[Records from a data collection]

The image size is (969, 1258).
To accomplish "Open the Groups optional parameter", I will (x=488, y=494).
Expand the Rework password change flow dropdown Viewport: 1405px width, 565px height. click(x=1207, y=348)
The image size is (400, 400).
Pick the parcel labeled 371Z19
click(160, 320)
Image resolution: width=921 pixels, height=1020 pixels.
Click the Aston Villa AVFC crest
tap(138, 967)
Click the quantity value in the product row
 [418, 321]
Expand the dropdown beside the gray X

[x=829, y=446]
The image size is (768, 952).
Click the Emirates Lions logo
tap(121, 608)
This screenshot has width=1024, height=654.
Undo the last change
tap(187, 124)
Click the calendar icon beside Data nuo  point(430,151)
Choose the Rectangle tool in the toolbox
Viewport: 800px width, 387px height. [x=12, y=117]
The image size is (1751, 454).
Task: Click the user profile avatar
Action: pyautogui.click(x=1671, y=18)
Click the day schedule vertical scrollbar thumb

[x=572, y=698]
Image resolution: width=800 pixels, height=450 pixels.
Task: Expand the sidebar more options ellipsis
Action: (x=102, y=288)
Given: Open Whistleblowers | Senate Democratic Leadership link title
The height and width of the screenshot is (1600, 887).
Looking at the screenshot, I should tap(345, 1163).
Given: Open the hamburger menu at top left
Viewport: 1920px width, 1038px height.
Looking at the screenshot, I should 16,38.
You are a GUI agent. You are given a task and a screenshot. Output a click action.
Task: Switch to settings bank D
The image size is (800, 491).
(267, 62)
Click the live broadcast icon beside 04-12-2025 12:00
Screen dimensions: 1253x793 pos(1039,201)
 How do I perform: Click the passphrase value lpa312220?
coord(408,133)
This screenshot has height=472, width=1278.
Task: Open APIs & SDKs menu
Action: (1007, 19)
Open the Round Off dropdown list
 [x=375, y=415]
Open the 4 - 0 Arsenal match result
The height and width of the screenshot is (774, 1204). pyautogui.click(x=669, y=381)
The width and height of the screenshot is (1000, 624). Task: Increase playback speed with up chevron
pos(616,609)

> _THE TASK_
Word for word, set down all of the records above.

> _RESPONSE BOX_
The image size is (969, 1258).
To accomplish "Open the Groups optional parameter", I will (x=488, y=494).
Expand the Rework password change flow dropdown Viewport: 1405px width, 565px height. click(x=1207, y=348)
The image size is (400, 400).
Pick the parcel labeled 371Z19
click(160, 320)
Image resolution: width=921 pixels, height=1020 pixels.
Click the Aston Villa AVFC crest
tap(138, 967)
Click the quantity value in the product row
 [418, 321]
Expand the dropdown beside the gray X

[x=829, y=446]
The image size is (768, 952).
Click the Emirates Lions logo
tap(121, 608)
This screenshot has width=1024, height=654.
Undo the last change
tap(187, 124)
Click the calendar icon beside Data nuo  point(430,151)
Choose the Rectangle tool in the toolbox
Viewport: 800px width, 387px height. [x=12, y=117]
The image size is (1751, 454).
Task: Click the user profile avatar
Action: pyautogui.click(x=1671, y=18)
Click the day schedule vertical scrollbar thumb

[x=572, y=698]
Image resolution: width=800 pixels, height=450 pixels.
Task: Expand the sidebar more options ellipsis
Action: (x=102, y=288)
Given: Open Whistleblowers | Senate Democratic Leadership link title
The height and width of the screenshot is (1600, 887).
Looking at the screenshot, I should tap(345, 1163).
Given: Open the hamburger menu at top left
Viewport: 1920px width, 1038px height.
Looking at the screenshot, I should 16,38.
You are a GUI agent. You are given a task and a screenshot. Output a click action.
Task: Switch to settings bank D
The image size is (800, 491).
(267, 62)
Click the live broadcast icon beside 04-12-2025 12:00
Screen dimensions: 1253x793 pos(1039,201)
 How do I perform: Click the passphrase value lpa312220?
coord(408,133)
This screenshot has height=472, width=1278.
Task: Open APIs & SDKs menu
Action: (1007, 19)
Open the Round Off dropdown list
 [x=375, y=415]
Open the 4 - 0 Arsenal match result
The height and width of the screenshot is (774, 1204). pyautogui.click(x=669, y=381)
The width and height of the screenshot is (1000, 624). Task: Increase playback speed with up chevron
pos(616,609)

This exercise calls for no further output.